NOTE TO NEWS EDITORS: Reproducible remote camera photos of bears at hair traps and scientist in the field may be found at: http://biology.usgs.gov/pr/newsrelease/1999/3-29b.tif

For more information on the project, please visit our website at: http://www.mesc.usgs.gov/glacier/beardna.htm .

Recent advances in genetic technology that allow scientists to study bear populations without handling bears is the topic of Katherine Kendall’s lecture scheduled for April 1st at the U.S. Geological Survey’s (USGS) Visitor Center. Reporters are invited to attend and cover the event. Kendall will be available to address questions following her lecture.

Through innovative and non-invasive methods, Kendall and other USGS staff are providing baseline data on the grizzly population in Glacier National Park and, equally important, protocols for long-term monitoring of this threatened species. The study, which Kendall leads, involves nine federal, state, and tribal agencies and spans a 2-million-acre area centered on the park.

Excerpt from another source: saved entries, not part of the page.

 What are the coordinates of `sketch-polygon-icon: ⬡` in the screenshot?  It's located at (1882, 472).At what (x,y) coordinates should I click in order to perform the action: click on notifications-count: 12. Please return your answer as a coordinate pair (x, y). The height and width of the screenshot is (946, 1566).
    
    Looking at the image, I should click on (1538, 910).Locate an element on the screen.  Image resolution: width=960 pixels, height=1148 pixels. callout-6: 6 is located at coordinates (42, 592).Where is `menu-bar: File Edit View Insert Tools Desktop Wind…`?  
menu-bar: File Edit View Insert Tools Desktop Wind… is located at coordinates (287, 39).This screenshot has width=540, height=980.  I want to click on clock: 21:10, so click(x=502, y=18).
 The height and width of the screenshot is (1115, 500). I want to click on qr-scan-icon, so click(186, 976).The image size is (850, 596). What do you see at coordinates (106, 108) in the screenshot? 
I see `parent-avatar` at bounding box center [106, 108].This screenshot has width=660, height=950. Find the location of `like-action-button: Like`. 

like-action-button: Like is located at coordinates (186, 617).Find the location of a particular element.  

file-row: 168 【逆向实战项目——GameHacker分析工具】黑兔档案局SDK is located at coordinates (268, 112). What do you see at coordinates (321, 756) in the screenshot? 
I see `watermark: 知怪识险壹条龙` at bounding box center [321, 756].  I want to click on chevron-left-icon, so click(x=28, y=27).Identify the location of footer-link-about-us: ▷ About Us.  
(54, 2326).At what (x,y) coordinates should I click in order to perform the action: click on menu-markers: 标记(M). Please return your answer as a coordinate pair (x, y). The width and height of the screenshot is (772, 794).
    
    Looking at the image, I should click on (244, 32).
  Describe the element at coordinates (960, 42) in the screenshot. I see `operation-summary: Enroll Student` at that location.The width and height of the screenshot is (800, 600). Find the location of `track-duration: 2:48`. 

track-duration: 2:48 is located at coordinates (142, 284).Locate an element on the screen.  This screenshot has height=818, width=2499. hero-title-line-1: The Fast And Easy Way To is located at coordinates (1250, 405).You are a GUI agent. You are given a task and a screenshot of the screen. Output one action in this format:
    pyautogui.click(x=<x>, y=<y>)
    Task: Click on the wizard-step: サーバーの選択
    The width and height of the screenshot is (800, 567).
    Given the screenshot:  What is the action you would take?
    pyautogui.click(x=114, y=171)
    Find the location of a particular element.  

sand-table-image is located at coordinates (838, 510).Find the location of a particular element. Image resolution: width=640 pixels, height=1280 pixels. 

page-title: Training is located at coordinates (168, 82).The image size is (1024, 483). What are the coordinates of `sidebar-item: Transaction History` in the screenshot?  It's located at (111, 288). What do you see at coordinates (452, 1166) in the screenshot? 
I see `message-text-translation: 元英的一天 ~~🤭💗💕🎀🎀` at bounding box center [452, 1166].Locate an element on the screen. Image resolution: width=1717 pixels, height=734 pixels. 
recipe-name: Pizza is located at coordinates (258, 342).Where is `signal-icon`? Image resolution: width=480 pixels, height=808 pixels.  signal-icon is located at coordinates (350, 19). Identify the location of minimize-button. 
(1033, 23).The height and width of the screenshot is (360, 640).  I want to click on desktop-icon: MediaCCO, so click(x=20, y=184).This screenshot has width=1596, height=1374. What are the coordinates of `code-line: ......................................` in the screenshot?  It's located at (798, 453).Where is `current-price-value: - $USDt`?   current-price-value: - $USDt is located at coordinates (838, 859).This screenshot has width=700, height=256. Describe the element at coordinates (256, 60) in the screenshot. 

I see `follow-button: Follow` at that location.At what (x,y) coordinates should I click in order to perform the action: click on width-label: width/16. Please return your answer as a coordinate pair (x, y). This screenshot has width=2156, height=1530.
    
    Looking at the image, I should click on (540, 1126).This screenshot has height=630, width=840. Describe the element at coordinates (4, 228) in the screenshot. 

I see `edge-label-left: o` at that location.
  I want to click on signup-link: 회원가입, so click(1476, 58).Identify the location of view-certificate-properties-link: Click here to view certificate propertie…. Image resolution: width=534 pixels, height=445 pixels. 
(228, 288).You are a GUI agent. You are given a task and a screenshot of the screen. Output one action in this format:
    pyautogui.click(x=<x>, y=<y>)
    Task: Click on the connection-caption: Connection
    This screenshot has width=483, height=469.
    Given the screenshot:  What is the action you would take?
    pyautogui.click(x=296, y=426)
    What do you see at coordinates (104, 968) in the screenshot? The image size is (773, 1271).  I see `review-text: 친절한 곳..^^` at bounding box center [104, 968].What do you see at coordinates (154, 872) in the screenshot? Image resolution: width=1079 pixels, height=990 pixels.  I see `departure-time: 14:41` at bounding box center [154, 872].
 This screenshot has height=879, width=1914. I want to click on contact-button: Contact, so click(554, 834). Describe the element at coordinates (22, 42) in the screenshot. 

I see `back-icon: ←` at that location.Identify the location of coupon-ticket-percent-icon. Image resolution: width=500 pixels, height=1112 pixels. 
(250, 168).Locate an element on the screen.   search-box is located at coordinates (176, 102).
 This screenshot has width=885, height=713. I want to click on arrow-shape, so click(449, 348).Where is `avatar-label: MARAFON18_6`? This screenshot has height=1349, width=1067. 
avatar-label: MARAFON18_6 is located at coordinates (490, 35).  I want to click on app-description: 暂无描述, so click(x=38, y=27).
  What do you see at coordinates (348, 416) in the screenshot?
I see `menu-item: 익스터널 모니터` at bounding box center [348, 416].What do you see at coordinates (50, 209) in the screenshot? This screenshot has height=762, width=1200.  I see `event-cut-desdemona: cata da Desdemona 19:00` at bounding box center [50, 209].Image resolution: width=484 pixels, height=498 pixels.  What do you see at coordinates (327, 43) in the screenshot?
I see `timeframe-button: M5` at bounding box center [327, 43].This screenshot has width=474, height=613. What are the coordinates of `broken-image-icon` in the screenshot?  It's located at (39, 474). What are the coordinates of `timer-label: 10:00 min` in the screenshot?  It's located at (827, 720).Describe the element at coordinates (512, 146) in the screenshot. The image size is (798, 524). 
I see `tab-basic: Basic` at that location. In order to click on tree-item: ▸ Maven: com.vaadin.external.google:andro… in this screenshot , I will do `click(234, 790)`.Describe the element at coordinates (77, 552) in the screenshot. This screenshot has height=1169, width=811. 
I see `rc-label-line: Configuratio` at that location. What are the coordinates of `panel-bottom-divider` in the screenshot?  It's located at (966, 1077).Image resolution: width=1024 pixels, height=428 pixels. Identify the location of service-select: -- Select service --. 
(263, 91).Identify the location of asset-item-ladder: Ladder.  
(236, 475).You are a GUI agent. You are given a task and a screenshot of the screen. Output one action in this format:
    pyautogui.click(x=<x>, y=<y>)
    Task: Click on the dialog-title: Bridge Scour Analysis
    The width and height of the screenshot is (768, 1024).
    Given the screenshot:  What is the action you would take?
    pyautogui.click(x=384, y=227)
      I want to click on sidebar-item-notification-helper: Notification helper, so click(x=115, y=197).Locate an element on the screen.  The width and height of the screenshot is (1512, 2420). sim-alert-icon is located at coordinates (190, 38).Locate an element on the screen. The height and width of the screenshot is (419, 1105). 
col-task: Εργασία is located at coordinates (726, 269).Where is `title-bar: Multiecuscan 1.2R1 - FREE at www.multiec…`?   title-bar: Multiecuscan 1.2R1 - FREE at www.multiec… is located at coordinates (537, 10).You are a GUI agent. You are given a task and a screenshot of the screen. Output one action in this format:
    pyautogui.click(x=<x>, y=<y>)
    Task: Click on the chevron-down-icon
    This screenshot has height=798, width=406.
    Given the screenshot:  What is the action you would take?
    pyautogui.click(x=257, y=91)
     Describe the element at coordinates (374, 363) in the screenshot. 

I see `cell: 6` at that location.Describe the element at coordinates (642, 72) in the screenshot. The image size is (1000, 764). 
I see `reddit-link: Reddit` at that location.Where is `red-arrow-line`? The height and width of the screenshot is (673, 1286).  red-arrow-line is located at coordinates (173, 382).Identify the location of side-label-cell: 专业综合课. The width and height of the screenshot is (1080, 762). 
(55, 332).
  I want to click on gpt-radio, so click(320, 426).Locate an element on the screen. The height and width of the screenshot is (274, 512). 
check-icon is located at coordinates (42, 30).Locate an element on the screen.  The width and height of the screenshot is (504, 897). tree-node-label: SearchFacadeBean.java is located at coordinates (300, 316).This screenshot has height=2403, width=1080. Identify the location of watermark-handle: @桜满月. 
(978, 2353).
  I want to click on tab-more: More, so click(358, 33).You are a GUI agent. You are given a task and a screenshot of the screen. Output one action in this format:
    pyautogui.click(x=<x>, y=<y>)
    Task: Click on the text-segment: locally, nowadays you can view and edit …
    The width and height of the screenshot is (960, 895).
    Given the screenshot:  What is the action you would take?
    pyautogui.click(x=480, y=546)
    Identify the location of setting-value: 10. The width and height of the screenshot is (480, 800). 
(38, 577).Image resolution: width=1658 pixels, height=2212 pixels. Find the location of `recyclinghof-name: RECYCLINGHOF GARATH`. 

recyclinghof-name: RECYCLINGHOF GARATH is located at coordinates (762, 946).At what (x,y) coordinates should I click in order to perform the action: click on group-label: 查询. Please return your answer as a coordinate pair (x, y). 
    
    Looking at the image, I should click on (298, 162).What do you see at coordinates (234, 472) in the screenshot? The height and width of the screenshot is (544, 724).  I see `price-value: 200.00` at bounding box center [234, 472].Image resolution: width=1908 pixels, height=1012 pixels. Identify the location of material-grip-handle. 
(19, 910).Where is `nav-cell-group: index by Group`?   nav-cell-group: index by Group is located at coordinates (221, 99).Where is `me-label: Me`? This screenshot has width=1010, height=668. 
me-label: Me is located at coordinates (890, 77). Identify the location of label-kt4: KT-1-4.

The technology allows identification of species, sex, and individuals from DNA extracted from bear hair and scats (droppings). Previous grizzly population studies in forested habitats were often accomplished with the use of radio telemetry, which is expensive and disruptive to bears, as well as to park visitors. Until now, no demographic study of the Glacier National Park grizzly bear population has been conducted and no data exist on the population’s size, status, or trends.

USGS headquarters is located at 12201 Sunrise Valley Drive in Reston, Va. >From Washington D.C., take I-66 West to the Dulles Toll Road (267), about 10 miles, to the Reston Parkway exit. Turn left on to Reston Parkway and follow for about 1.5 miles and turn right at the first intersection, on to Sunrise Valley Dr. Follow Sunrise Valley to the sign for USGS, Dept. of the Interior (sign on left), turn left, and follow signs to visitor parking.